The facility, known as the Nigeria Actions for Investment and Jobs Acceleration (P512892), is a Development Policy Financing (DPF) operation scheduled for World Bank Board consideration on December 16, 2025.

According to the Bank’s concept note , the financing would comprise $500m in International Development Association (IDA) credit and $500m in International Bank for Reconstruction and Development (IBRD) loan.

If approved, it would be the second-largest single loan Nigeria has received from the World Bank under President Bola Tinubu’s administration, following the $1.5 billion facility granted in June 2024 under the Reforms for Economic Stabilisation to Enable Transformation (RESET) initiative.

The World Bank said the new programme aims to support Nigeria’s shift from short-term macroeconomic stabilisation to sustainable, private sector–led growth.

The loan would back reforms intended to expand access to credit and digital financial services, lower prices for households and firms, and boost productivity in key agricultural value chains.

“The proposed Development Policy Financing (DPF) supports Nigeria’s pivot from stabilization to inclusive growth and job creation. Structured as a two-tranche standalone operation of US$1.0 billion (US$500 million IDA credit and US$500 million IBRD loan), it seeks to catalyse private sector–led investment by expanding access to credit, deepening capital markets and digital services, easing inflationary pressures, and promoting export diversification,” the document read.

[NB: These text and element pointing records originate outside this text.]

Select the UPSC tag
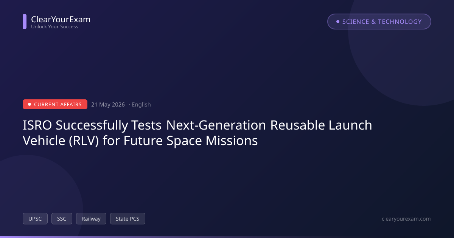This screenshot has width=454, height=238. (x=35, y=219)
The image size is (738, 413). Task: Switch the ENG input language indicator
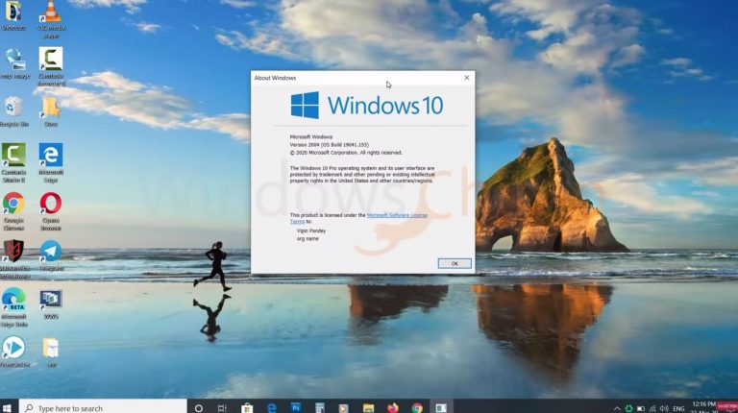(678, 408)
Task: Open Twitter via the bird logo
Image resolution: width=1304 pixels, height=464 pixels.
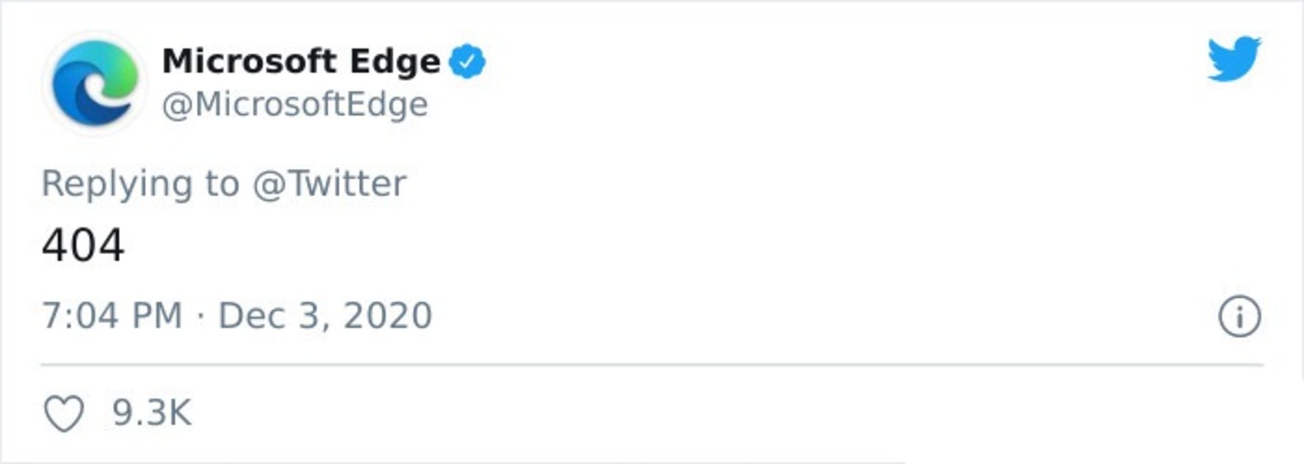Action: coord(1233,58)
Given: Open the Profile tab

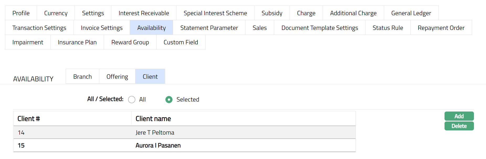Looking at the screenshot, I should [x=21, y=13].
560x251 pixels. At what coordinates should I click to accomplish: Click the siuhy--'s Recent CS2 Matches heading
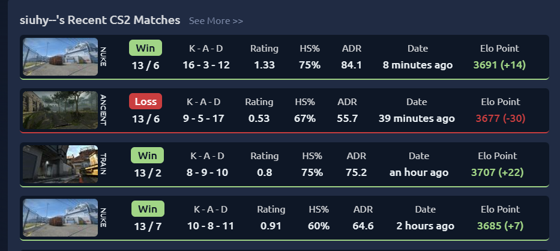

The document further stated that Nigeria’s private sector credit-to-GDP ratio stood at only 21.3 per cent in 2024, significantly below that of emerging-market peers, while capital markets remain shallow, with sovereign securities dominating the bond market.

To address these weaknesses, the DPF will support the implementation of the Investment and Securities Act 2025, operationalisation of credit-enhancement facilities, and introduction of a comprehensive Central Bank of Nigeria rulebook to strengthen risk-based regulation and consumer protection.

The operation also includes measures to deepen digital inclusion through the passage of the National Digital Economy and E-Governance Bill 2025, which will establish a legal framework for electronic transactions, authentication services, and digital records.

Beyond the financial and digital sectors, the programme targets reforms to lower production and living costs by tackling Nigeria’s restrictive trade regime. High tariffs and import bans have long driven up consumer prices and constrained competitiveness, particularly for manufacturers and farmers.

Under the proposed reforms, Nigeria would adopt AfCFTA tariff concessions, rationalise import restrictions, and simplify agricultural seed certification to increase the supply of high-quality varieties for maize, rice, and soybeans. The World Bank projects that these measures will help reduce food inflation, attract private investment, and enhance export potential.

The operation is part of a broader World Bank FY26 package that includes three complementary projects—Fostering Inclusive Finance for MSMEs (FINCLUDE), Building Resilient Digital Infrastructure for Growth (BRIDGE), and Nigeria Sustainable Agricultural Value-Chains for Growth (AGROW)—all focused on expanding access to finance, strengthening institutions, and mobilising private capital.